Wenn das Echo auf diese Standortbestimmung im März 2005 dennoch ähnlich zwiespältig ausfiel wie auf jene vom April 1997, ist dies bezeichnend nicht nur für die Tiefe sondern auch für die Natur der Krise, in die unser Land geraten ist. Wir müssen eben wohl doch, anders als es Roman Herzog seinerzeit glaubte konstatieren zu können, von einem Erkenntnisproblem in Teilen unserer politischen Führungselite ausgehen. Anders ist kaum zu verstehen, weshalb dem ersten Mann im Staate bei seiner Forderung an die Verantwortlichen von Regierung und Tarifparteien, der Schaffung von Arbeit über allem anderen eine politische Vorfahrtsregel einzuräumen, als Parteinahme für das Unternehmerlager angekreidet wurde.
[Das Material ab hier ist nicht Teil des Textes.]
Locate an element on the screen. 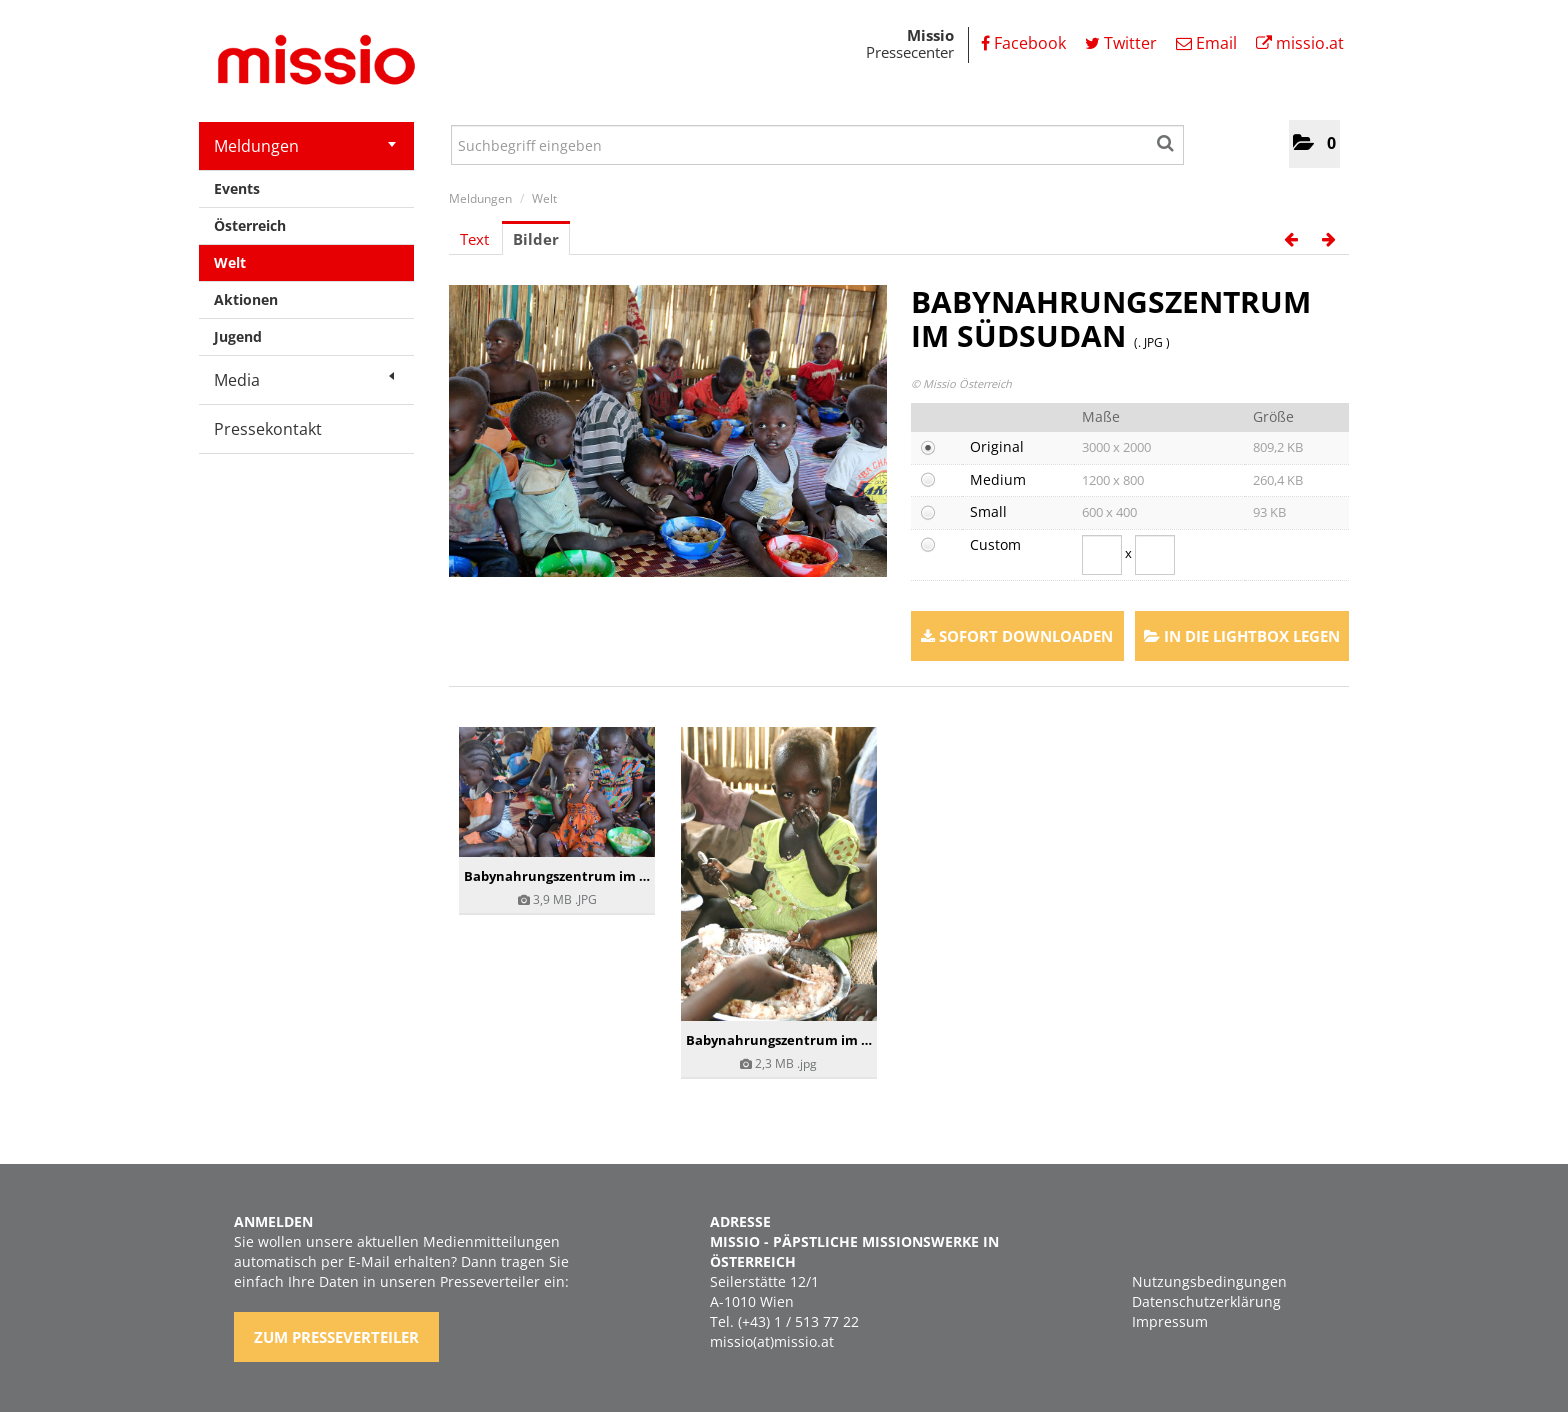 This screenshot has width=1568, height=1412. [Home] is located at coordinates (309, 63).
Auch aus der unbestrittenen Kompetenz des Wirtschafts- und Finanzfachmannes Horst Köhler die Verdächtigung abzuleiten, dass ihn dies behindere, für die Interessen der Arbeitnehmer einzutreten, ist ein Beleg für die Ideologisierung, von der die Reformdebatte zu Teilen noch immer bestimmt ist. Die Medienberichterstattung trug ein übriges dazu bei, dass wesentliche Teile der Botschaft des Bundespräsidenten, wie die Reformstrategie aus seiner Sicht in Angriff zu nehmen sei, die Öffentlichkeit gar nicht erreichte. So war eine seiner Kernaussagen, dass eine Reform unseres Steuer- und Sozialsystems an Finanzfragen nicht scheitern müsse. Da man angesichts der galoppierenden Staatsverschuldung ausschließen kann, dass er mit diesem Hinweis die ausreichende Verfügbarkeit finanzieller Mittel hätte andeuten wollen, konnten nicht Euro-Milliarden gemeint sein, mit denen allein die Krise zu bewältigen sei.

Der aktuelle nationale Schuldenstand in Höhe von 1,4 Billionen Euro und die Anwartschaften in den Sozialversicherungen in Höhe von 5,7 Billionen Euro belaufen sich auf insgesamt 7,1 Billionen Euro. Das entspricht 330 Prozent des Sozialprodukts der deutschen Volkswirtschaft, der drittgrößten der Welt. Machen wir uns wirklich klar, fragt der Bundespräsident, welche Erblast das für unsere Kinder und Enkel bedeutet? Auf diesem Wege des Schuldenmachens in großem Stil fortzufahren, hieße doch nichts weiter, als unter uns heute Lebenden jene Ernte im Vorwege zu verteilen, die sich nachfolgende Generationen durch ihre Arbeit erst bemühen müssen, in die Scheuern einzufahren.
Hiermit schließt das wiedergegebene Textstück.